■ **Tasks**:
1. In the vitamin D patent excerpt, what is named as the precursor of vitamin D₂?
2. Please decide whether each statement agrees with the vitamin D patent excerpt, answering yes or no and quoting the deciding words: (a) Vitamin D₂ is used to fortify milk. (b) Exposing provitamin D₃ to 254 nm light yields mostly lumisterol. (c) The invention relies on high energy UV photoconversion.
3. Carry the vitamin D patent excerpt forward from its final sentence.

■ **Extract**:
·····

Dauben et al.. J. Am. Chem. Soc. 104:5780-5781 (1982); J. Am. Chem. Soc. 104;355-356 (1982), disclose the effect of wavelength on the photochemistry of provitamin D₃ and the effect of wavelength on the production of previtamin D₃. The authors found that when provitamin D₃ is exposed to light in the range of 254 nm, it is converted to a variety of photoproducts, the major portion being about 75% tachysterol. This mixture was then exposed to either 300 nm of light, broad-band 350 nm light or 355 nm light to give a build up of previtamin D₃. Dauben et al. conclude that if provitamin D₃ is first irradiated at 0°C with 254 nm light to give a quasi photostationary state of provitamin D₃, previtamin D₃, tachysterol and lumisterol, and the mixture is thereafter irradiated (0°C) with 350 nm light, a maximum of 83% previtamin D₃ is produced. Malatesta et al. _f J. Amer. Chem. Soc. 103;6781-

6783 (1981) , disclose the effects of different UV wavelengths on the relative quantities of photoproducts produced from provitamin D₃.

Holick et al. disclose that the photochemical conversion of previtamin D₃ to lumisterol and tachysterol is the major factor that prevents vitamin D₃ intoxication after a single prolonged exposure to the sun. Holick et al.. Science 211:590-592 (1981). The corollary to this finding is that lumisterol and tachysterol are two biologically inert products thought to be sloughed off the skin during the natural turnover of the epidermal cells. Provitamin D₂ (ergosterol) is the precursor of vitamin D₂. Vitamin D₂ is one of the major forms of vitamin D that is used to fortify foods such as milk and multivitamins.

SUMMARY OF THE INVENTION

The present invention is related to the discovery that topical formulations comprising lumisterol and tachysterol, analogs and derivatives thereof are effective means of providing previtamin D, derivatives and analogs thereof to individuals. The present invention utilizes the low energy UV photoconversion of lumisterol and tachysterol, analogs or derivatives thereof, to previtamin D, analogs or derivatives thereof, respectfully, as a method of producing vitamin D, analogs or derivatives thereof in the skin.

It is this novel finding that solves the problem of producing vitamin D compounds via the skin in areas of low energy sunlight.

·····

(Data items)
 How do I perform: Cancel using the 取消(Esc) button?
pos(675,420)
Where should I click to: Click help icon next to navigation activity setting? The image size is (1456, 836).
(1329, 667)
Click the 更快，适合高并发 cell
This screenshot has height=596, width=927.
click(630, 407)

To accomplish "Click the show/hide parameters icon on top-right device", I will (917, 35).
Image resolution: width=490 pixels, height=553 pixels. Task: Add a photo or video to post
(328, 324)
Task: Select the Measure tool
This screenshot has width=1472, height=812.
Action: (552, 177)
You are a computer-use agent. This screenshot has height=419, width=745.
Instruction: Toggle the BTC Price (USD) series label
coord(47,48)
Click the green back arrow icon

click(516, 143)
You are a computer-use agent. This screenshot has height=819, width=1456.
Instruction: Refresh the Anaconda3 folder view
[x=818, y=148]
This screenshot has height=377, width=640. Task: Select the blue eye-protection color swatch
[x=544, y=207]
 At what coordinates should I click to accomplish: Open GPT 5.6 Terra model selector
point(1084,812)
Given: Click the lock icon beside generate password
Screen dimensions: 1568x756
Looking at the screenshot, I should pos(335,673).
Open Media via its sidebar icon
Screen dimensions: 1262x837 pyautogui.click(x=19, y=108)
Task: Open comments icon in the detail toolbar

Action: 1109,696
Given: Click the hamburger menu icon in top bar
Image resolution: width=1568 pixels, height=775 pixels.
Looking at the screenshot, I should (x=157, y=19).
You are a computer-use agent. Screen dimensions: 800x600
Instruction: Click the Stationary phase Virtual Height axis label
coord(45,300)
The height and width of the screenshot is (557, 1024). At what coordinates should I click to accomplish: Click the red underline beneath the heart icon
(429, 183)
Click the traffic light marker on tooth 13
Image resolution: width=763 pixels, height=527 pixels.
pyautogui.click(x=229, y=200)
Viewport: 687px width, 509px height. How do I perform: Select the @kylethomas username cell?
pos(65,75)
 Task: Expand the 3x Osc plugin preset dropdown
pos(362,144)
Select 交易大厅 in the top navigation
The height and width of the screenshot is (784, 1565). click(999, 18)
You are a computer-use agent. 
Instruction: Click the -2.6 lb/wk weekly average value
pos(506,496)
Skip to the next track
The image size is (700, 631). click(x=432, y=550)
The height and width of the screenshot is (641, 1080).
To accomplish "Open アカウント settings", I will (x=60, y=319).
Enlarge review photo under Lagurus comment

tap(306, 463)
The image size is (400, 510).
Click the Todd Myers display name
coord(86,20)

·····

■ **Answers given**:
1. Provitamin D₂ (ergosterol).

2.
(a) Yes: "Vitamin D₂ is one of the major forms of vitamin D that is used to fortify foods such as milk and multivitamins."
(b) No: "the major portion being about 75% tachysterol"
(c) No: "The present invention utilizes the low energy UV photoconversion of lumisterol and tachysterol"

3.
In particular, the invention is directed to lumisterol and tachysterol, derivatives and analogs thereof which are convertible to vitamin D analogs in the presence of low energy UV light. The invention is also directed to pharmaceutical compositions containing an effective amount of lumisterol and/or tachysterol, derivatives or analogs thereof, and a pharmaceutically effective carrier.

The invention is also directed to a method for providing vitamin D, analogs or derivatives thereof, to an individual by administering to the individual a pharmaceutical composition of the invention. The invention is also directed to a method of treating hyperproliferative disorders of the skin including psoriasis, healing wounds and inhibiting scar formation with the pharmaceutical compositions of the invention.

The invention is also directed to the treatment of ulcers such as diabetic ulcers of the feet, decubitus ulcers (bed sores) , genito-urinary ulcers, and ulcerative keratitis with the pharmaceutical compositions of the invention.

BRIEF DESCRIPTION OF THE DRAWINGS

Figure 1 illustrates the photochemical conversion of provitamin D to vitamin D and the concomitant production of lumisterol and tachysterol. When the bond between C-22 and C-23 is a single covalent bond and X is hydrogen, the compounds belong to the D₃ family, e.g. vitamin D₃. Where the bond between C-22 and C-23 is a double covalent bond and X is methyl, the compounds belong to the D₂ family, e.g. vitamin D₂.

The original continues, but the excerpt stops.